Texto de lectura:
★ ★ ★ ★

Desde que von Mises publicara su libro-alegato Human Action en 1949, donde sostenía que la economía era una ciencia social que estudiaba la praxeología, la suma de acciones y comportamientos del individuo en procura de su subsistencia y su bienestar, varias teorías trataron por todos los medios de hacer desmoronar el concepto. Sus enemigos podrían resumirse simplificadamente en dos grupos: lo que se llamaría el matematicismo, que sostenía, al contrario del paradigma del ucraniano, que el comportamiento de una sociedad podía predecirse – e inclusive inducirse – mediante fórmulas precisas e inexorables que marcaban un comportamiento futuro de las personas y hasta un resultado esperado, como respuesta a determinadas medidas o parámetros, determinadas siempre con algún supuesto método de inteligencia superior (hoy sería un algoritmo) o con alguna clase de planificación central. Era la economía concebida como ciencia dura, como arquitectura infalible, como ingeniería de cálculo integral, casi como robótica.
El otro grupo era el que sostenía argumentos más emotivos, menos técnicos, que planteaban que semejante concepción de la escuela austríaca era despiadada para los pobres, desplazados, desfavorecidos, desprotegidos y no beneficiados en esa lucha por la subsistencia. Ese sector suponía automáticamente que era responsabilidad de los sectores que habían tenido éxito hacerse cargo de esos marginados, marginales y olvidados, otorgarles no sólo oportunidades para obtener bienes materiales y condiciones de vida, sino directamente regalárselos.
La concepción de Mises era muy poco funcional a los políticos y las ideologías, que se veían así privados de sus herramientas esenciales: la promesa de bienestar instantáneo, la igualdad, la revancha, la protección, la sanción, la justicia divina reencarnada en una burocracia que tomaría a su cargo todos los riesgos y reemplazaría todos los esfuerzos: el estado, en resumen.
De modo que rápidamente ambas líneas discrepantes con La acción humana fueron adoptadas, a veces aplicadas separadamente, otras alternadamente y otras en conjunto, por quienes prometían esas soluciones instantáneas que no estaban basadas en la suma de acciones individuales en procura de su supervivencia y bienestar, sino por una mano superior, la Nueva Clase que tomaba a su cargo semejante tarea, sin necesidad de éxito, tiempo ni trabajo. La acción humana inducida y condicionada por el gobierno, que también suponía una infalibilidad infusa. Como dijera Tocqueville: “El Estado que tiende sus brazos sobre la multitud y le ahorra todo esfuerzo, hasta le prohíbe pensar”.
Posteriormente Hayek justamente igualaría los efectos o defectos de ideologías y dictaduras de izquierda y derecha que trataban de lograr o al menos de prometer esos mismos objetivos, una economía planificada centralmente por un grupo de iluminati, una Nueva Clase superior de burócratas preñados de la fatal arrogancia de ser capaces de reemplazar, u obligar, a la acción humana individual.

★ ★ ★ ★

Consigna: Reproduce al pie de la letra el fragmento del texto sobre Mises y la acción humana que abarca todo desde "Posteriormente Hayek justamente" hasta "acción humana individual.".

★ ★ ★ ★

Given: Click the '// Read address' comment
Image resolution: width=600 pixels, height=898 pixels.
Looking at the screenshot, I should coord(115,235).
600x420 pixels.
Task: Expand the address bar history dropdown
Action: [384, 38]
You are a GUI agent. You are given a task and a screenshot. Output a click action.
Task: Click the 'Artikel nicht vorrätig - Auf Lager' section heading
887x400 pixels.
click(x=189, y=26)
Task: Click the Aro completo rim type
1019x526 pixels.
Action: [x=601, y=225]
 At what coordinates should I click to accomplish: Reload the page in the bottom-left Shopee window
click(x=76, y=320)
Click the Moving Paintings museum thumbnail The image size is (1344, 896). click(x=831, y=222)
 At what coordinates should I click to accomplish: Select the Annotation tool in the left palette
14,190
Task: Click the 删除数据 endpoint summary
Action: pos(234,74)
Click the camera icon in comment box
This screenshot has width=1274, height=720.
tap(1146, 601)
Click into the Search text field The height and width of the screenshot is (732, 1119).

★ ★ ★ ★

Respuesta desarrollada:
Posteriormente Hayek justamente igualaría los efectos o defectos de ideologías y dictaduras de izquierda y derecha que trataban de lograr o al menos de prometer esos mismos objetivos, una economía planificada centralmente por un grupo de iluminati, una Nueva Clase superior de burócratas preñados de la fatal arrogancia de ser capaces de reemplazar, u obligar, a la acción humana individual.